Suppose we have the following block matrix, $B$:
$B = \left(\begin{array}{cc} 0 & A^*\\ A & 0 \end{array}\right)$
where $A \in \mathbb{C}^{m \times m}$. It is clear that $B$ is Hermitian and that $A$ does not necessarily have to be Hermitian. I want to show explicitly that the eigenvalues of $B$ are the $\pm \sigma_i$ where $\sigma_i$ are the singular values of $A$. To do so, I consider the SVD of $A$: $A=U\Sigma V^*$. Then, I took the "block" eigenvector:
$v = \left( \begin{array}{c} v_j \\ u_j \end{array} \right)$, where $v_j$ and $u_j$ are the respective columns of $U$ and $V$ from the SVD. I was able to show after substituting $A$ with $U\Sigma V^*$ and $A^*$ with $V \Sigma^* U^*$ and with some matrix algebra that:
$B v = \left( \begin{array}{c} \sigma_j v_j \\ \sigma_j u_j \end{array} \right)=\sigma_j v$.
It mostly came from the fact that $U$ and $V$ are both unitary. However, showing this for $-\sigma_j$ is giving me significant trouble. I cannot seem to define a set of eigenvectors as I had for $\sigma_j$ that shows that $-\sigma_j$ is an eigenvalue. Does anyone have any tips?
Edit: SOLVED. If you consider
$v = \left( \begin{array}{c} -v_j \\ u_j \end{array} \right)$. You can see why the other eigenvalues are $-\sigma_j$. In addition, this follows the property that Hermitian matrices have orthogonal eigenvectors.
Best Answer
Suppose $A=U \Sigma V^*$, then consider $\begin{bmatrix} 0 & V \\ U & 0 \end{bmatrix}^*\begin{bmatrix} 0 & U \Sigma V^* \\ V \Sigma U^* & 0 \end{bmatrix} \begin{bmatrix} 0 & V \\ U & 0 \end{bmatrix} = \begin{bmatrix} 0 & \Sigma \\ \Sigma & 0 \end{bmatrix}$.

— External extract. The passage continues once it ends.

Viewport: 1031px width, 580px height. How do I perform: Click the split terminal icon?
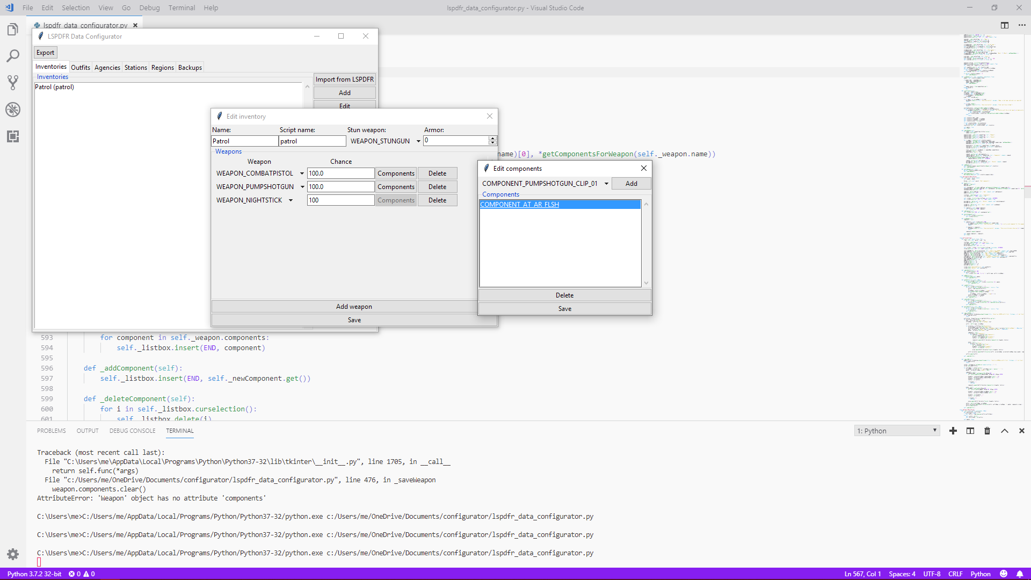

Now note that if $s \in \{-1,+1\}$, we have $\begin{bmatrix} 0 & \Sigma \\ \Sigma & 0 \end{bmatrix} \begin{bmatrix} e_k \\ s e_k \end{bmatrix} = s \sigma_k \begin{bmatrix} e_k \\ s e_k \end{bmatrix}$, from which it follows that the eigenvalues are $\{ \pm \sigma_k \}_k$.